I am a longtime saxophone player turned guitar player. I recently joined a polka band in which I play banjo. The band has accordion, guitar, drums, keys, bass and banjo. I thought I could dust of my sax, or even get a clarinet and add some of those over-the-top fast lines that are prevalent in polka music. But I don’t know how to create those lines.

For some time now I have searched terms like “polka clarinet runs and fills” or something to that effect. However, since there is a song called “the clarinet polka” any search just leads me to videos or music for “the clarinet polka.”

Today I was listening to some polka music and realized that those very same style of lines are often played by the accordion player as well, with the right hand. So, I thought this might be a good place to ask the question.

Here is a concrete example: this is a link to “Just Because”

At the 30 second mark the lyrics start. After each of the first two lyrical phrases there are accordion fills while there is no singing. To illustrate further, the song goes like this 0:30 : “Just because you think you’re so pretty” *fill #1* “Just because you think you’re so hot” *fill #2*.

I especially like fill #2, I could see using it in almost any polka song. But it’s so fast I can’t work it out for the life of me.

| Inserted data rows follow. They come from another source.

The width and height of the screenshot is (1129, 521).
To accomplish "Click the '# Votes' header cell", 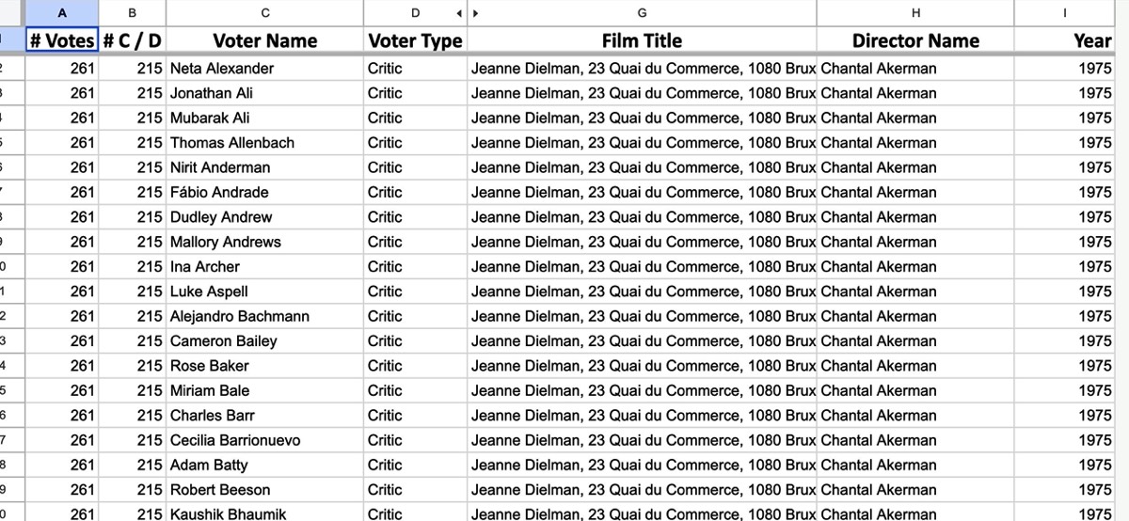I will point(61,40).
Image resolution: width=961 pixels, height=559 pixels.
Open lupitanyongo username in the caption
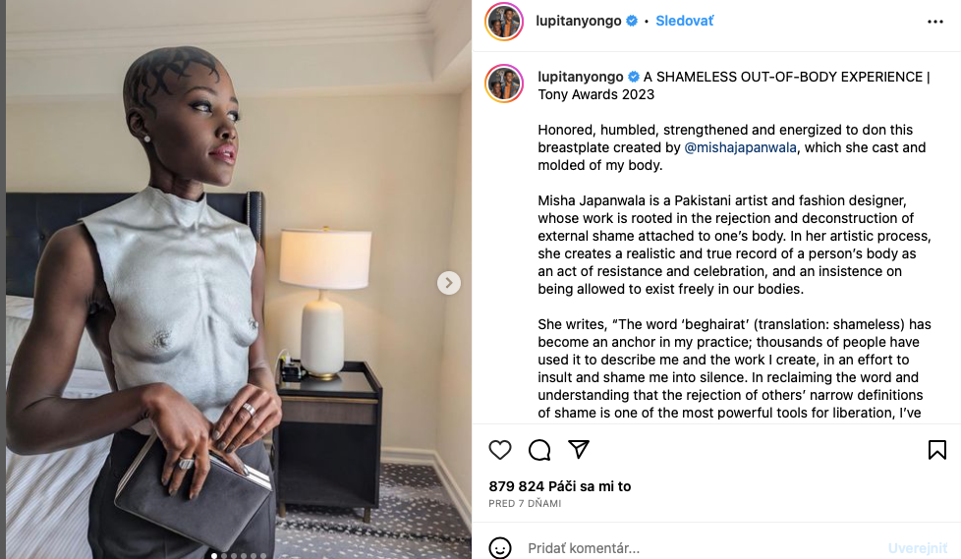pos(580,77)
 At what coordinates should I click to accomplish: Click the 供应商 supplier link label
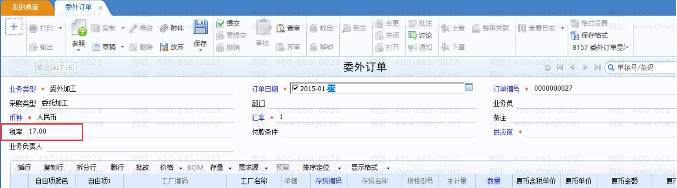pyautogui.click(x=503, y=132)
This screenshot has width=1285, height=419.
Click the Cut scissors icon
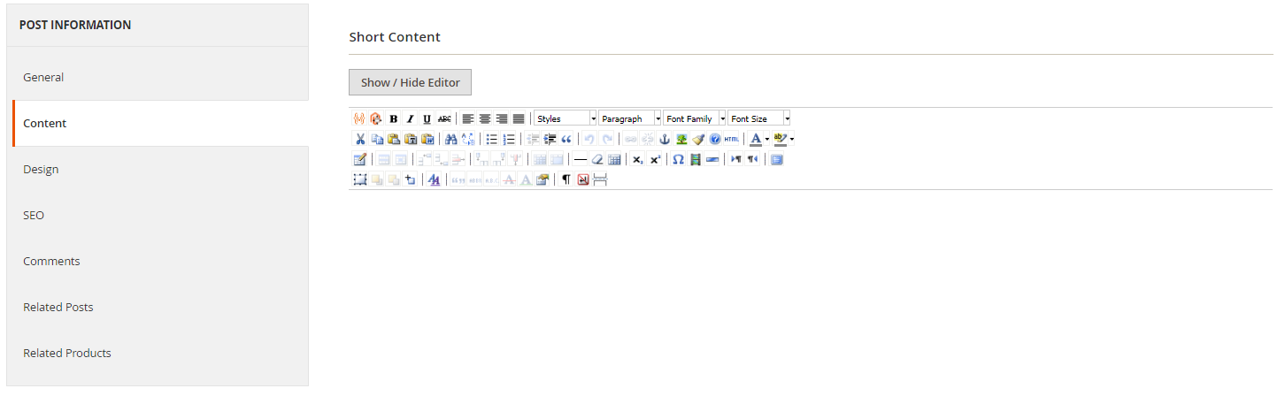click(360, 139)
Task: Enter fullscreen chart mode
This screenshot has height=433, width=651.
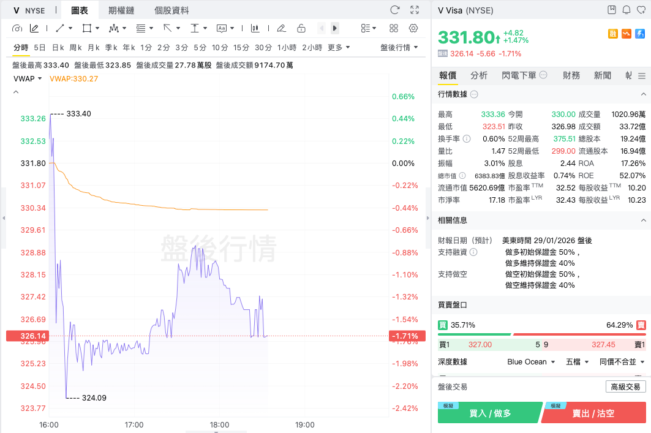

These fills are very fast and hard for me to work out with my not-so-great ear. Is there any advice that these forums could offer? Are there polka books that explain these fills and how to make them? Does anyone have a list of standard all-purpose fills that they use in polka music? Are they simply runs in the major scale of the key in which you are playing. Are they runs along the scale of the current chord, arpeggiations, major pentatonics? All of the above? How do you develop the ideas and practice these runs?

Any help would be greatly appreciated.
 
Do you write/read music? If so, with a bit of effort, you play it on the clarinet, transpose it and practice and play those same fills on the accordion side... that and a lot of oractice would be ONE way. Someone with a good ear could hear it once and a few test runs later have arrived at the same place via a different route.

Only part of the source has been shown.